- Born: Barry Allan Ackerley April 15, 1934 Des Moines, Iowa, U.S.
- Died: March 21, 2011 (aged 76) Rancho Mirage, California, U.S.
- Education: University of Iowa
- Occupations: Businessman and sports franchise owner
- Known for: Owner of the Seattle SuperSonics

= Barry Ackerley =

American businessman (1934–2011)

Barry Allan Ackerley (April 15, 1934 – March 21, 2011) was an American businessman. He was the former chairman and CEO of the Ackerley Group media company. He was also the owner of the Seattle SuperSonics basketball franchise from 1983 to 2001 and the Seattle Storm basketball franchise from 2000 to 2001.

==Biography==
Born in Des Moines, Iowa, in 1934, Ackerley began his career in the advertising industry selling space for the magazine Better Homes & Gardens. In 1964, he approached a wealthy family in Wichita, Kansas, and asked for their financial assistance in acquiring billboards. The family agreed and, as a minority shareholder in the venture, Ackerley purchased billboards in Fresno and Bakersfield, California. Over the next four years, Ackerley purchased additional billboards in San Francisco, Oakland, and San Jose, California.

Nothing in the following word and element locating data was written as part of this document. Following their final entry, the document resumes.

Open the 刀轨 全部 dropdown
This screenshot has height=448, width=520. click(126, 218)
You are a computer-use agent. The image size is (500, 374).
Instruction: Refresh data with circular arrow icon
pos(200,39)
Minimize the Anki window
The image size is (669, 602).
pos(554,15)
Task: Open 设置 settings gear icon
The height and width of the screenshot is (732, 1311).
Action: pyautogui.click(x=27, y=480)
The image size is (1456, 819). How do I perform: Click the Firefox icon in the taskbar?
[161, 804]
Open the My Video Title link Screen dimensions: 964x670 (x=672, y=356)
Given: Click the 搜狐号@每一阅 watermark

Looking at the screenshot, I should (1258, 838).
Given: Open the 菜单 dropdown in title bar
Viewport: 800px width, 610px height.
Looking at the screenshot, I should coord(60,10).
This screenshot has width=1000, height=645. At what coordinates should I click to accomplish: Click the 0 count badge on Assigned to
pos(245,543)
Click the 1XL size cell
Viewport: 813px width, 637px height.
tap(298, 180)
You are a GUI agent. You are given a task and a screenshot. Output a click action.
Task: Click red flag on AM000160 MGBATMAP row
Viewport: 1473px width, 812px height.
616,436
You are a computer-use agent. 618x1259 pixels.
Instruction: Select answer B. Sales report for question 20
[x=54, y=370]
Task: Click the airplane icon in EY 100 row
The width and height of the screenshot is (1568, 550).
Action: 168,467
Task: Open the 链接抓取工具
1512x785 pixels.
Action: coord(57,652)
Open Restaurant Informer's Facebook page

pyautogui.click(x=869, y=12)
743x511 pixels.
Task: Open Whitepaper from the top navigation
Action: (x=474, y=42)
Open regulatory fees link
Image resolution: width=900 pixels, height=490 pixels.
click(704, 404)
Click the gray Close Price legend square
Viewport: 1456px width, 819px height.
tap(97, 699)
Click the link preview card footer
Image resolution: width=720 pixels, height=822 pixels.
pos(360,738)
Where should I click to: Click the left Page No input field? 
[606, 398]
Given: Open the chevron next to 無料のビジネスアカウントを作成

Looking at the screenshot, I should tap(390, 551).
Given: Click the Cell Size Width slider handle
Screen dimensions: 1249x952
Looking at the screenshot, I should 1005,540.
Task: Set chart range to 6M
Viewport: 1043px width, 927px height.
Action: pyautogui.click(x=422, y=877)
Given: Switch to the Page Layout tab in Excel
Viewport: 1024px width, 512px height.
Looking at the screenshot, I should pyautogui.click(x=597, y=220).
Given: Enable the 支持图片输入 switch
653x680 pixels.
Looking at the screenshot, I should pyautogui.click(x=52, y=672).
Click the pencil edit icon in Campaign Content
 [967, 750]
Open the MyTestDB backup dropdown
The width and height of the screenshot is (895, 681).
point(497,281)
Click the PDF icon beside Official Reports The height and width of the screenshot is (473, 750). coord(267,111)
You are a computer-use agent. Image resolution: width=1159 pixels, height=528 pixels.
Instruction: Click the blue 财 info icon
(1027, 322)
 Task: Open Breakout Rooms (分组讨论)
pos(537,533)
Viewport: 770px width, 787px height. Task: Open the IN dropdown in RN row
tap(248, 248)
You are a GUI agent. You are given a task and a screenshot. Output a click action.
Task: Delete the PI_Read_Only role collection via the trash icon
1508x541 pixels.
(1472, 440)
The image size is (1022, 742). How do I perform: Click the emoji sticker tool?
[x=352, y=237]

By 1968, the billboards in northern California had generated enough income to provide Ackerley with the start-up capital he had lacked in New York five years earlier. He sold his interest in the venture back to his benefactors and, with a new partner, parlayed the proceeds toward the establishment of an outdoor advertising company, Golden West Outdoor Advertising. Golden West, had billboards in Sacramento, California, and Colorado until 1974, when Ackerley purchased his partner's share in the company and then sold the company to Gannett Company.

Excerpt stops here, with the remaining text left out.